Siegfried, can you share some of your top contributions to Security – Microsoft Defender for Office 365 (MDO)?
- Two sessions on Exchange Online Protection/Microsoft Defender for Office 365 for Microsoft Exchange Community Technical Airlift 2022
- Messaging Security: Deep dive into EOP, MDO and other Messaging Security Features (MEC009WS) (watch).
- Use Advanced Message Tracking to identify Junk Mail or Spoofing (MEC030WS) (watch).
- Early adopter testing on various product features.
- Working with customers on adopting Security features, and with Microsoft on improving the product.
What advice related to security would you share with today’s email users?
Understand your Exchange Online Protection/Microsoft Defender for Office 365 settings, so you can adjust them when needed. Trust the pre-defined configuration, but always review thoroughly as you can make it even better.

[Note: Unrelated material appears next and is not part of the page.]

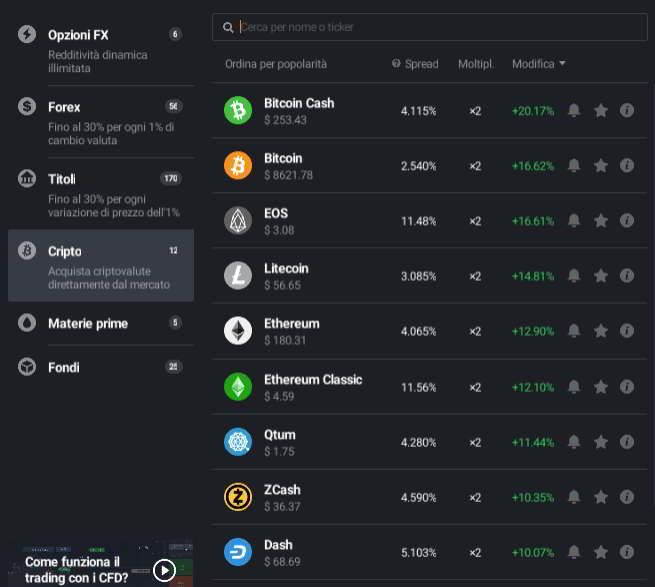Open the Materie prime category
Image resolution: width=655 pixels, height=587 pixels.
(x=100, y=323)
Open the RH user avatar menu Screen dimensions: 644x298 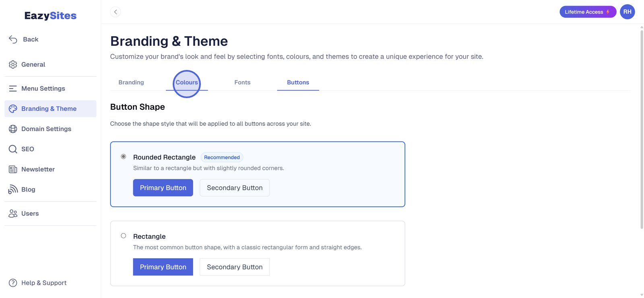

Why do you recommend Microsoft Defender for Office 365 (MDO) to customers?
I recommend Microsoft Defender for Office 365 to customers as it’s part of the M365 suite and the Microsoft AI is so much better than an on-premises Anti-Virus or Antispam toolbox. MDO does not need any administrative intervention as it’s always running the most current version, includes one-of the best malware protections in the industry and Microsoft has a lot of people of Researchers & Threat Hunters constantly monitoring for trends and attacks to improve MDO immediately when issues arise. For me it’s important that I can sleep at night, and that’s what MDO provides to my customers in means of protection from viruses, malware or any other malicious code.

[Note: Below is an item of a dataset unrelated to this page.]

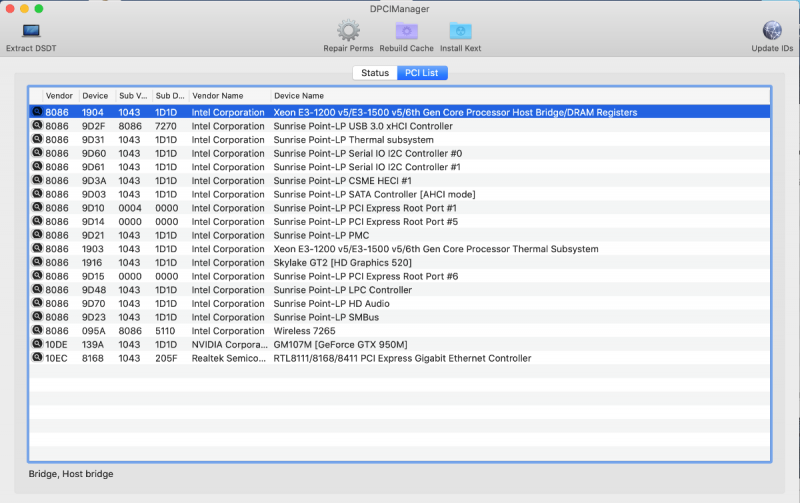This screenshot has height=503, width=800.
Task: Select the PCI List tab
Action: pyautogui.click(x=422, y=73)
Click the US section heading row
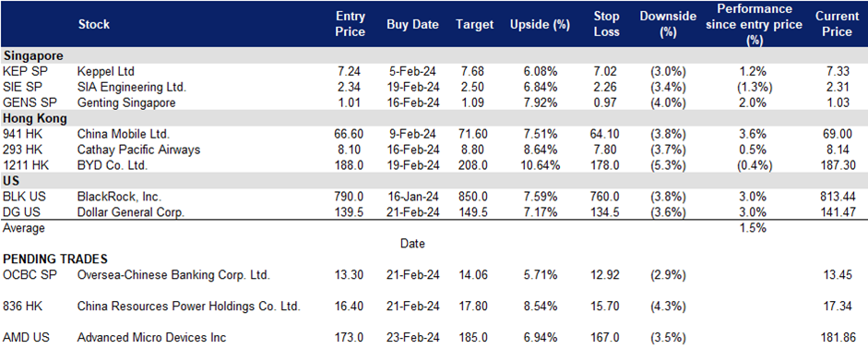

How has your experience been with the Microsoft Defender for Office 365 (MDO) Product and/or Product Engineering team?
When preparing for my “Messaging Security: Deep Dive into Exchange Online Protection, Microsoft Defender for Office” session for MEC 2022, I received a lot of support by the Proud Group members that contributed to my slide deck. For example, I was supported by a long time known Product Manager in the Customer Experience team with details on Advanced Hunting and examples I further developed during this process. The MDO MVP Program lead Product Manager also supported me in finding the right people that could clarify detailed in-depth questions that I had for example on priority account labels or Advanced Hunting.
Viktor Hedberg
Viktor Hedberg works as a Security Consultant at a company in Sweden called Truesec. He helps customers with hardening their hybrid Infrastructure, ranging from Active Directory to cloud-based services such as M365. As a speaker on different events and conferences, he frequently highlights the features that help organizations stay safe, including M365 Defender.
Viktor, can you share some of your top contributions to Security – Microsoft Defender for Office 365 (MDO)?
- Co-authoring a book on “Mastering Microsoft 365 Defender” with another MVP, Ru Campbell.
- Hosting user group and conference sessions on implementing RBAC in Microsoft 365 Defender using PAGs and PIM (watch).
- Posting Advanced Hunting queries on public GitHub repo (view).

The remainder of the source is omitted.